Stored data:
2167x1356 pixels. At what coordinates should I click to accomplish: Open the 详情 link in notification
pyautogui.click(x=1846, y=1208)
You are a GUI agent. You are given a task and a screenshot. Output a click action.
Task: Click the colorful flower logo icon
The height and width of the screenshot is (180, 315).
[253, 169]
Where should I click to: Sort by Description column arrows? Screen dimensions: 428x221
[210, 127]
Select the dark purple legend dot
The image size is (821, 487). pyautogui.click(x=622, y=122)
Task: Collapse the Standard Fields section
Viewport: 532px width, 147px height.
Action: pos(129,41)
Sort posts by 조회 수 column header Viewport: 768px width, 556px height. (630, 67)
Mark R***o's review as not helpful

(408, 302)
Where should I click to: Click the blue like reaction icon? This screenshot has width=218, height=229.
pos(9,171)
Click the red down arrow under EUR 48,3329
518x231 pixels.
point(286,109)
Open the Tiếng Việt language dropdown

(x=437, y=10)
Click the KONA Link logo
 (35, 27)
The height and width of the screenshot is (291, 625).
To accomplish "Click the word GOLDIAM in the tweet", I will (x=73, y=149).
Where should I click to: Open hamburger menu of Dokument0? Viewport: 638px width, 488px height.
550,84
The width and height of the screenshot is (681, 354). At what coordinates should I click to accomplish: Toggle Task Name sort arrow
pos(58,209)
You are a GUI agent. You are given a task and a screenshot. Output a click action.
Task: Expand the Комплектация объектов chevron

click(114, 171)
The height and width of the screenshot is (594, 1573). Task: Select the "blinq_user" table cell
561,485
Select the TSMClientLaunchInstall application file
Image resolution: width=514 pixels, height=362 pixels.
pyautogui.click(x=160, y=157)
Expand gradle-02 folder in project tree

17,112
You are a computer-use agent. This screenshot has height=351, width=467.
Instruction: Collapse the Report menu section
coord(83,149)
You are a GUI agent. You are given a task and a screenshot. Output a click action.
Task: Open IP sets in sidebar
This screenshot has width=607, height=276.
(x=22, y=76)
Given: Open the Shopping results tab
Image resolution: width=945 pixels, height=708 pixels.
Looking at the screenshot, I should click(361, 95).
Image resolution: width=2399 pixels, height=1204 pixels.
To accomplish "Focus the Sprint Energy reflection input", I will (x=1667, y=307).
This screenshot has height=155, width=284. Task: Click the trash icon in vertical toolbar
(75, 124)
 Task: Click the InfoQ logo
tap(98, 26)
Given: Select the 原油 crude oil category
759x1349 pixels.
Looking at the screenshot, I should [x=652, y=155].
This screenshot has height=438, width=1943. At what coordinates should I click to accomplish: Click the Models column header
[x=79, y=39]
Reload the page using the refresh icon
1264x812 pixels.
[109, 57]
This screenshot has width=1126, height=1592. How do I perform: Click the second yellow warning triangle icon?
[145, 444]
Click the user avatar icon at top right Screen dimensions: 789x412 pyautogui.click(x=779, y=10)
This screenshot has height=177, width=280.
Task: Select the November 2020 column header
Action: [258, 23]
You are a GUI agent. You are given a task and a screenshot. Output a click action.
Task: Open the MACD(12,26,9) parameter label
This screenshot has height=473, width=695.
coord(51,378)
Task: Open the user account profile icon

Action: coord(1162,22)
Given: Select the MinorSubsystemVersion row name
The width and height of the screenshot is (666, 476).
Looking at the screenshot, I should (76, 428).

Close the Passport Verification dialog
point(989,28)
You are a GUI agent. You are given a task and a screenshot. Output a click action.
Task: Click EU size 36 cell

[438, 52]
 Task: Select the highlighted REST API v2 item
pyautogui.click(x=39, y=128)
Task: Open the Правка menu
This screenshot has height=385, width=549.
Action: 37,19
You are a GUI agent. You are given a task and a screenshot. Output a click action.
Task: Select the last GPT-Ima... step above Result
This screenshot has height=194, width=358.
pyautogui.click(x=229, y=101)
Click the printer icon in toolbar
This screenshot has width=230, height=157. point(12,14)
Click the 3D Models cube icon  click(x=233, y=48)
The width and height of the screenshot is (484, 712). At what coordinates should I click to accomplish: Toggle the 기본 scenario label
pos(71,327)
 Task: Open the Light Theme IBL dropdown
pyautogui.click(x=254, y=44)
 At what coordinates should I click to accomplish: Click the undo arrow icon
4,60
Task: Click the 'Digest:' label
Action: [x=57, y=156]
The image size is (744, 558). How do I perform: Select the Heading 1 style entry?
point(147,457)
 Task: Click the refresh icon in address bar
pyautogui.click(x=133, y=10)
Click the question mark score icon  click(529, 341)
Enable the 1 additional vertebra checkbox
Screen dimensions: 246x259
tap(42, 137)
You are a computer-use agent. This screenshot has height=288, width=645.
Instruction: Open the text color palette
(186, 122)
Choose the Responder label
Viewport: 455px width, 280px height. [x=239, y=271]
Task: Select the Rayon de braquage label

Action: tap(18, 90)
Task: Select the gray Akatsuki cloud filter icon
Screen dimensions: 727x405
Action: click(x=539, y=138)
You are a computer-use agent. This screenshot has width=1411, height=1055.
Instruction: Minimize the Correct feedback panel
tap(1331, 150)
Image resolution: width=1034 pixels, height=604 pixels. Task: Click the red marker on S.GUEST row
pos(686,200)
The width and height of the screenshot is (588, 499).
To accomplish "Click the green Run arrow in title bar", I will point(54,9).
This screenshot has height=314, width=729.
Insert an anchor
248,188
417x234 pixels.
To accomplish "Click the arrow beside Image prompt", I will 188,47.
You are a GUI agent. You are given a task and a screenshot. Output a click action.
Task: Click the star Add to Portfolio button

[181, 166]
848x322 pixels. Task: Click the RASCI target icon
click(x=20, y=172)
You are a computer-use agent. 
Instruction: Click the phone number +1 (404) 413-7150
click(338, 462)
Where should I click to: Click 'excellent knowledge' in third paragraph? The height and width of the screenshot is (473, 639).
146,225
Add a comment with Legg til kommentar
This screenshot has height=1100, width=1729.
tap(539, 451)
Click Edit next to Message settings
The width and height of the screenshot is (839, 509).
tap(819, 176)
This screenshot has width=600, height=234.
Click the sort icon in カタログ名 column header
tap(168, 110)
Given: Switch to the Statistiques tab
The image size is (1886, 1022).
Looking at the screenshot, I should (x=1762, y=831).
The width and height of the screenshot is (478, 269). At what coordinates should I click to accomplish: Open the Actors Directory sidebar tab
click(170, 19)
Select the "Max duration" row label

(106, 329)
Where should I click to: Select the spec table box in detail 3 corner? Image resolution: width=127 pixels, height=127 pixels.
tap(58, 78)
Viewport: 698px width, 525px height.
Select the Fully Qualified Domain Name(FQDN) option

Work item: All of the entries should be repeated word for word.

Task answer:
2167x1356 pixels. At what coordinates should I click to accomplish: Open the 详情 link in notification
pyautogui.click(x=1846, y=1208)
You are a GUI agent. You are given a task and a screenshot. Output a click action.
Task: Click the colorful flower logo icon
The height and width of the screenshot is (180, 315).
[253, 169]
Where should I click to: Sort by Description column arrows? Screen dimensions: 428x221
[210, 127]
Select the dark purple legend dot
The image size is (821, 487). pyautogui.click(x=622, y=122)
Task: Collapse the Standard Fields section
Viewport: 532px width, 147px height.
Action: pos(129,41)
Sort posts by 조회 수 column header Viewport: 768px width, 556px height. (630, 67)
Mark R***o's review as not helpful

(408, 302)
Where should I click to: Click the blue like reaction icon? This screenshot has width=218, height=229.
pos(9,171)
Click the red down arrow under EUR 48,3329
518x231 pixels.
point(286,109)
Open the Tiếng Việt language dropdown

(x=437, y=10)
Click the KONA Link logo
 (35, 27)
The height and width of the screenshot is (291, 625).
To accomplish "Click the word GOLDIAM in the tweet", I will (x=73, y=149).
Where should I click to: Open hamburger menu of Dokument0? Viewport: 638px width, 488px height.
550,84
The width and height of the screenshot is (681, 354). At what coordinates should I click to accomplish: Toggle Task Name sort arrow
pos(58,209)
You are a GUI agent. You are given a task and a screenshot. Output a click action.
Task: Expand the Комплектация объектов chevron

click(114, 171)
The height and width of the screenshot is (594, 1573). Task: Select the "blinq_user" table cell
561,485
Select the TSMClientLaunchInstall application file
Image resolution: width=514 pixels, height=362 pixels.
pyautogui.click(x=160, y=157)
Expand gradle-02 folder in project tree

17,112
You are a computer-use agent. This screenshot has height=351, width=467.
Instruction: Collapse the Report menu section
coord(83,149)
You are a GUI agent. You are given a task and a screenshot. Output a click action.
Task: Open IP sets in sidebar
This screenshot has width=607, height=276.
(x=22, y=76)
Given: Open the Shopping results tab
Image resolution: width=945 pixels, height=708 pixels.
Looking at the screenshot, I should click(361, 95).
Image resolution: width=2399 pixels, height=1204 pixels.
To accomplish "Focus the Sprint Energy reflection input", I will (x=1667, y=307).
This screenshot has height=155, width=284. Task: Click the trash icon in vertical toolbar
(75, 124)
 Task: Click the InfoQ logo
tap(98, 26)
Given: Select the 原油 crude oil category
759x1349 pixels.
Looking at the screenshot, I should [x=652, y=155].
This screenshot has height=438, width=1943. At what coordinates should I click to accomplish: Click the Models column header
[x=79, y=39]
Reload the page using the refresh icon
1264x812 pixels.
[109, 57]
This screenshot has width=1126, height=1592. How do I perform: Click the second yellow warning triangle icon?
[145, 444]
Click the user avatar icon at top right Screen dimensions: 789x412 pyautogui.click(x=779, y=10)
This screenshot has height=177, width=280.
Task: Select the November 2020 column header
Action: [258, 23]
You are a GUI agent. You are given a task and a screenshot. Output a click action.
Task: Open the MACD(12,26,9) parameter label
This screenshot has height=473, width=695.
coord(51,378)
Task: Open the user account profile icon

Action: coord(1162,22)
Given: Select the MinorSubsystemVersion row name
The width and height of the screenshot is (666, 476).
Looking at the screenshot, I should (76, 428).

Close the Passport Verification dialog
point(989,28)
You are a GUI agent. You are given a task and a screenshot. Output a click action.
Task: Click EU size 36 cell

[438, 52]
 Task: Select the highlighted REST API v2 item
pyautogui.click(x=39, y=128)
Task: Open the Правка menu
This screenshot has height=385, width=549.
Action: 37,19
You are a GUI agent. You are given a task and a screenshot. Output a click action.
Task: Select the last GPT-Ima... step above Result
This screenshot has height=194, width=358.
pyautogui.click(x=229, y=101)
Click the printer icon in toolbar
This screenshot has width=230, height=157. point(12,14)
Click the 3D Models cube icon  click(x=233, y=48)
The width and height of the screenshot is (484, 712). At what coordinates should I click to accomplish: Toggle the 기본 scenario label
pos(71,327)
 Task: Open the Light Theme IBL dropdown
pyautogui.click(x=254, y=44)
 At what coordinates should I click to accomplish: Click the undo arrow icon
4,60
Task: Click the 'Digest:' label
Action: [x=57, y=156]
The image size is (744, 558). How do I perform: Select the Heading 1 style entry?
point(147,457)
 Task: Click the refresh icon in address bar
pyautogui.click(x=133, y=10)
Click the question mark score icon  click(529, 341)
Enable the 1 additional vertebra checkbox
Screen dimensions: 246x259
tap(42, 137)
You are a computer-use agent. This screenshot has height=288, width=645.
Instruction: Open the text color palette
(186, 122)
Choose the Responder label
Viewport: 455px width, 280px height. [x=239, y=271]
Task: Select the Rayon de braquage label

Action: tap(18, 90)
Task: Select the gray Akatsuki cloud filter icon
Screen dimensions: 727x405
Action: click(x=539, y=138)
You are a computer-use agent. This screenshot has width=1411, height=1055.
Instruction: Minimize the Correct feedback panel
tap(1331, 150)
Image resolution: width=1034 pixels, height=604 pixels. Task: Click the red marker on S.GUEST row
pos(686,200)
The width and height of the screenshot is (588, 499).
To accomplish "Click the green Run arrow in title bar", I will point(54,9).
This screenshot has height=314, width=729.
Insert an anchor
248,188
417x234 pixels.
To accomplish "Click the arrow beside Image prompt", I will 188,47.
You are a GUI agent. You are given a task and a screenshot. Output a click action.
Task: Click the star Add to Portfolio button

[181, 166]
848x322 pixels. Task: Click the RASCI target icon
click(x=20, y=172)
You are a computer-use agent. 
Instruction: Click the phone number +1 (404) 413-7150
click(338, 462)
Where should I click to: Click 'excellent knowledge' in third paragraph? The height and width of the screenshot is (473, 639).
146,225
Add a comment with Legg til kommentar
This screenshot has height=1100, width=1729.
tap(539, 451)
Click Edit next to Message settings
The width and height of the screenshot is (839, 509).
tap(819, 176)
This screenshot has width=600, height=234.
Click the sort icon in カタログ名 column header
tap(168, 110)
Given: Switch to the Statistiques tab
The image size is (1886, 1022).
Looking at the screenshot, I should (x=1762, y=831).
The width and height of the screenshot is (478, 269). At what coordinates should I click to accomplish: Open the Actors Directory sidebar tab
click(170, 19)
Select the "Max duration" row label

(106, 329)
Where should I click to: Select the spec table box in detail 3 corner? Image resolution: width=127 pixels, height=127 pixels.
tap(58, 78)
Viewport: 698px width, 525px height.
Select the Fully Qualified Domain Name(FQDN) option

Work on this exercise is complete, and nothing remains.